Instructions:
• 1. Answer these questions using the passage below about property destruction in Gaza, one answer per line:
(a) How many pages long is the report?
(b) On what date did Israel withdraw its forces from Gaza?
(c) What position does Sarah Leah Whitson hold?
• 2. Write out word for word the part of the passage on property destruction in Gaza that opens with the words "Israel also claims" and closes with "support such claims.".

The 116-page report, "'I Lost Everything': Israel's Unlawful
Destruction of Property in the Gaza Conflict" documents 12 separate
cases during Operation Cast Lead in which Israeli forces extensively
destroyed civilian property, including homes, factories, farms, and
greenhouses, in areas under their control, without any lawful military
purpose. Human Rights Watch's investigations, which relied upon
physical evidence, satellite imagery, and multiple witness accounts at
each site, found no indication of nearby fighting when the destruction
occurred.
Israel has claimed that its forces destroyed civilian property only
when Palestinian armed groups were fighting from it, or were using it
to store weapons, hide tunnels, or advance other military purposes.
Israel also claims that many Gazan homes were destroyed by Hamas
booby-traps. The evidence in the incidents that Human Rights Watch
investigated does not support such claims.
"Almost 16 months after the war, Israel has not held accountable
troops who unlawfully destroyed swaths of civilian property in areas
under their control," said Sarah Leah Whitson, Middle East director at
Human Rights Watch. "Israel's blockade continues to keep Gazans from
rebuilding their homes, meaning that Israel is still punishing Gaza's
civilians long after the fighting is over."
Human Rights Watch found evidence in the 12 cases indicating that
Israeli forces carried out the destruction for either punitive or other
unlawful reasons, violating the prohibition under international
humanitarian law - the laws of war - against deliberately destroying
civilian property except when necessary for lawful military reasons. In
seven of the cases, satellite imagery corroborated eyewitness accounts
that Israeli forces destroyed many structures after establishing
control over an area and shortly before Israel announced a ceasefire
and withdrew its forces from Gaza on January 18, 2009.

Dataset extract:
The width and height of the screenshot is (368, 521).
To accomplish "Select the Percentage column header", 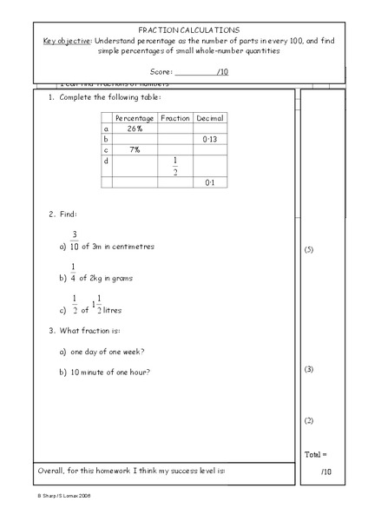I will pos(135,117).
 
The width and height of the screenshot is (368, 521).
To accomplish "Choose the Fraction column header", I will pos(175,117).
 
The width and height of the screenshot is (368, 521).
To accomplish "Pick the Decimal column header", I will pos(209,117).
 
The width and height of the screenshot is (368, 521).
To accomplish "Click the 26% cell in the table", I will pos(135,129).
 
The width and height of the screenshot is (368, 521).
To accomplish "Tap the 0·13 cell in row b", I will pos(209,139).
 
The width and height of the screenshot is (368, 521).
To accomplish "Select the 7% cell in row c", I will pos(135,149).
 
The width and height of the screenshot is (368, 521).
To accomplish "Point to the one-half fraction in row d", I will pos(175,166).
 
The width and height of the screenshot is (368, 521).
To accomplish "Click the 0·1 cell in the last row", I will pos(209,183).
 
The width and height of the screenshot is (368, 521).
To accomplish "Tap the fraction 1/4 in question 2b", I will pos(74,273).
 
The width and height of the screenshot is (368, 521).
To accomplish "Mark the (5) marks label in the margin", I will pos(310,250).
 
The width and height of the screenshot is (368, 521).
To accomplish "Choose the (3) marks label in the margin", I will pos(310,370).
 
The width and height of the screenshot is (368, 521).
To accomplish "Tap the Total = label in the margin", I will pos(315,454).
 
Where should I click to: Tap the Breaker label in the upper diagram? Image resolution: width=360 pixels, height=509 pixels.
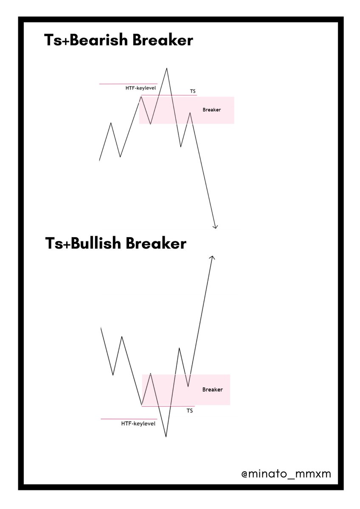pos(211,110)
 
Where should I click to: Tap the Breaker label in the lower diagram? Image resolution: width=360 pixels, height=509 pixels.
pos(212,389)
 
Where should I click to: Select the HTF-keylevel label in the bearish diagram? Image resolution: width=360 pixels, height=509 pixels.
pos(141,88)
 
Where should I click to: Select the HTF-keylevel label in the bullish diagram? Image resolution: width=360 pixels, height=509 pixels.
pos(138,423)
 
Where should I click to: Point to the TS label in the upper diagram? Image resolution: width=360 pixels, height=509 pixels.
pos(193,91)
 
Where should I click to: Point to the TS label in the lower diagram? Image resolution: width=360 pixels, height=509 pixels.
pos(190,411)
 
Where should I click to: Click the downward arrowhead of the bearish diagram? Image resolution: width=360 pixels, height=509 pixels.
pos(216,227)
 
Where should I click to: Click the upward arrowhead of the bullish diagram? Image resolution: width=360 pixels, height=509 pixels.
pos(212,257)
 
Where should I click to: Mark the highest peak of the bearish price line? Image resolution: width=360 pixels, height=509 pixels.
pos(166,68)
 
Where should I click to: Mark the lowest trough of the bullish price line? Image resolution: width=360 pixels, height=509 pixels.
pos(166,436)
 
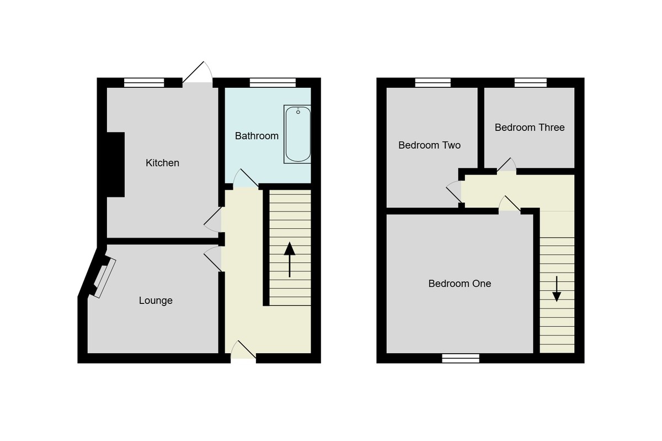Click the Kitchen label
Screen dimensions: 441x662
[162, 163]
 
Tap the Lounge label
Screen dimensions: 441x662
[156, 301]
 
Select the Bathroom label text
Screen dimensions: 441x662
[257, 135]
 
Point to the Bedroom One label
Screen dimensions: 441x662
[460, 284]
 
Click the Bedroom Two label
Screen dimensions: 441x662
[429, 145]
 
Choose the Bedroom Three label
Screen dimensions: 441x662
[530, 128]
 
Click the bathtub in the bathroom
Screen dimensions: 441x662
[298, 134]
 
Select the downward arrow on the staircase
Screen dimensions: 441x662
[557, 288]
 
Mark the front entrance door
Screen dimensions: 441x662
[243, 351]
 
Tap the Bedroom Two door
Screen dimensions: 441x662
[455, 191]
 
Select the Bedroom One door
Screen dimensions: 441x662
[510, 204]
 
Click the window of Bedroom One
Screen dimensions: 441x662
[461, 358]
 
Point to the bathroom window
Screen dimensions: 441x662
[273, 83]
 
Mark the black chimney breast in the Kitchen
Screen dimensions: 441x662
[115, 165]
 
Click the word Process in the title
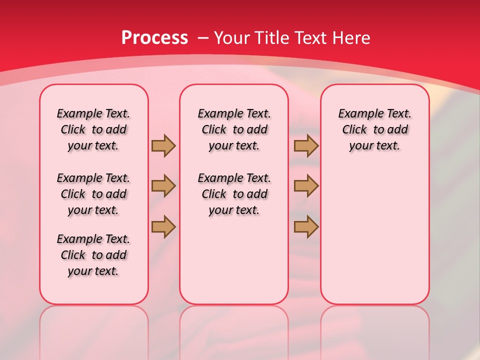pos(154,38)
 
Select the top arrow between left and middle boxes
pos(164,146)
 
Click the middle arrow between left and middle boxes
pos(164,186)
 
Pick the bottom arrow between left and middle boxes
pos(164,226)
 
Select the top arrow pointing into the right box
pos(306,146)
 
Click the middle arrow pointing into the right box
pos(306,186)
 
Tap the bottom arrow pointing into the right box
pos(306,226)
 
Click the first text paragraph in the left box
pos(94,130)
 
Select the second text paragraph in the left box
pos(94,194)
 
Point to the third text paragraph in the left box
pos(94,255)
==
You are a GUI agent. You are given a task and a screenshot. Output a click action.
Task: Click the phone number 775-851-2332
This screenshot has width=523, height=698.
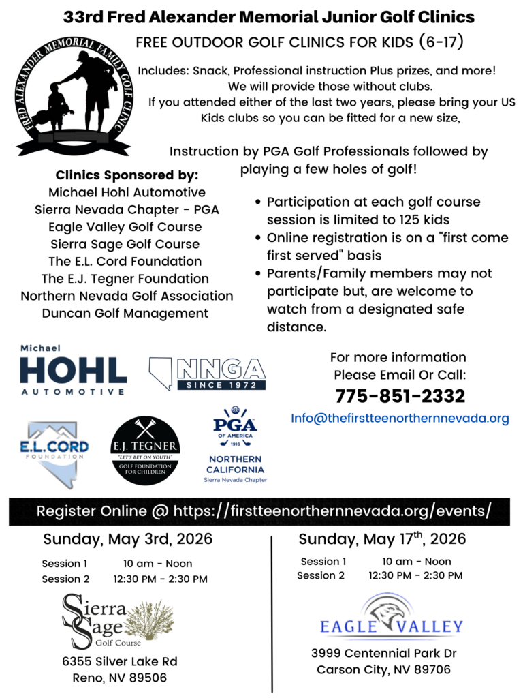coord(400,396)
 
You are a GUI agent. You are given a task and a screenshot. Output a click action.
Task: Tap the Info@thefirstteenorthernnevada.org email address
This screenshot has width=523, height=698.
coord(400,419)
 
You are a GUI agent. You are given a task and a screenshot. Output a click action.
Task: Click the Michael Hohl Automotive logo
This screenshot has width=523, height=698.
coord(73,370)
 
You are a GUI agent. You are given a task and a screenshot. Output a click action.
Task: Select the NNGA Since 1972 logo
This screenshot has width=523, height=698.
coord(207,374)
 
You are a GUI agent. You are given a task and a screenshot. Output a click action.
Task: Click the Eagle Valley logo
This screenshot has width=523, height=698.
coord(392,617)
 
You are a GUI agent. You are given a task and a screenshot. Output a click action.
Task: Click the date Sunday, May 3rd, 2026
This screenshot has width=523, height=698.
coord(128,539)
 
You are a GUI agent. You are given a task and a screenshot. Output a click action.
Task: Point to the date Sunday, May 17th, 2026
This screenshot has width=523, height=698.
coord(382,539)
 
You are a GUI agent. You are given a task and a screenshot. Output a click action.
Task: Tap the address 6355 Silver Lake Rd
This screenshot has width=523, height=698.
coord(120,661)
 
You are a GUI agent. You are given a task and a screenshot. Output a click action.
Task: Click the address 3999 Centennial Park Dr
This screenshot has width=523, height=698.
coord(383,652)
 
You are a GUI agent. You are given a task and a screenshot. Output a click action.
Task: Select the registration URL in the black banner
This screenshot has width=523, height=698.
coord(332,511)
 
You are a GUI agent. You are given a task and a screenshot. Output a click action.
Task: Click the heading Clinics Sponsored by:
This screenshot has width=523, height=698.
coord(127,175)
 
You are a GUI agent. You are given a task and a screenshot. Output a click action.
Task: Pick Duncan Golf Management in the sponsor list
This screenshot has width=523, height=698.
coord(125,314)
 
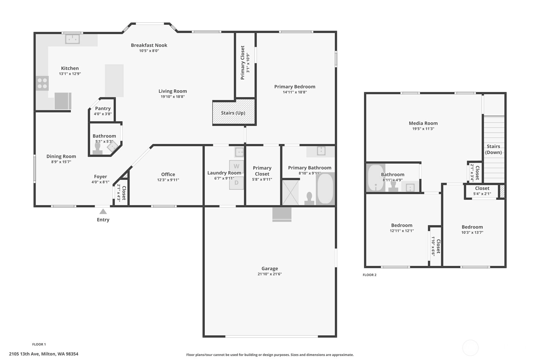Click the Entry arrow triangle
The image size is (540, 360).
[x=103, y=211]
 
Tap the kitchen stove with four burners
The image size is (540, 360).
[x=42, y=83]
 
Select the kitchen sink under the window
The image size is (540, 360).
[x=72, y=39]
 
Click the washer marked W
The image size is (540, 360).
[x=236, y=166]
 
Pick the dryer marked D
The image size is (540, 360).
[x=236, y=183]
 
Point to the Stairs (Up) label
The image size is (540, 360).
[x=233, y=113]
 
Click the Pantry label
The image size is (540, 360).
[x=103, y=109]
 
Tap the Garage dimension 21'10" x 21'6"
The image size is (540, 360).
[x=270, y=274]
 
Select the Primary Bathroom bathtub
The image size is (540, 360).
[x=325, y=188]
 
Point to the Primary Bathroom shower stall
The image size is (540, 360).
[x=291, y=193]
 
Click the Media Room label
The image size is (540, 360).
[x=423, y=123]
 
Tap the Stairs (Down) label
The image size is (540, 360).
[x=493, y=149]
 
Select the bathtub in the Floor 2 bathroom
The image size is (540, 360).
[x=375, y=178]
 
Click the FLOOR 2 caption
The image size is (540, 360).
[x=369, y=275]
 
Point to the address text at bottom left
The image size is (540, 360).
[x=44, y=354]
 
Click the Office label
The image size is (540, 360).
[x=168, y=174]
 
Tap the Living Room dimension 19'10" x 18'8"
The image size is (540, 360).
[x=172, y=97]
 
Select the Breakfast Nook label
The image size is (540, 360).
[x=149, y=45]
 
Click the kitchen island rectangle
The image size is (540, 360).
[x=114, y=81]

Results for the exercise:
• 1.
(a) 116 pages
(b) January 18, 2009
(c) Middle East director at Human Rights Watch

• 2.
Israel also claims that many Gazan homes were destroyed by Hamas
booby-traps. The evidence in the incidents that Human Rights Watch
investigated does not support such claims.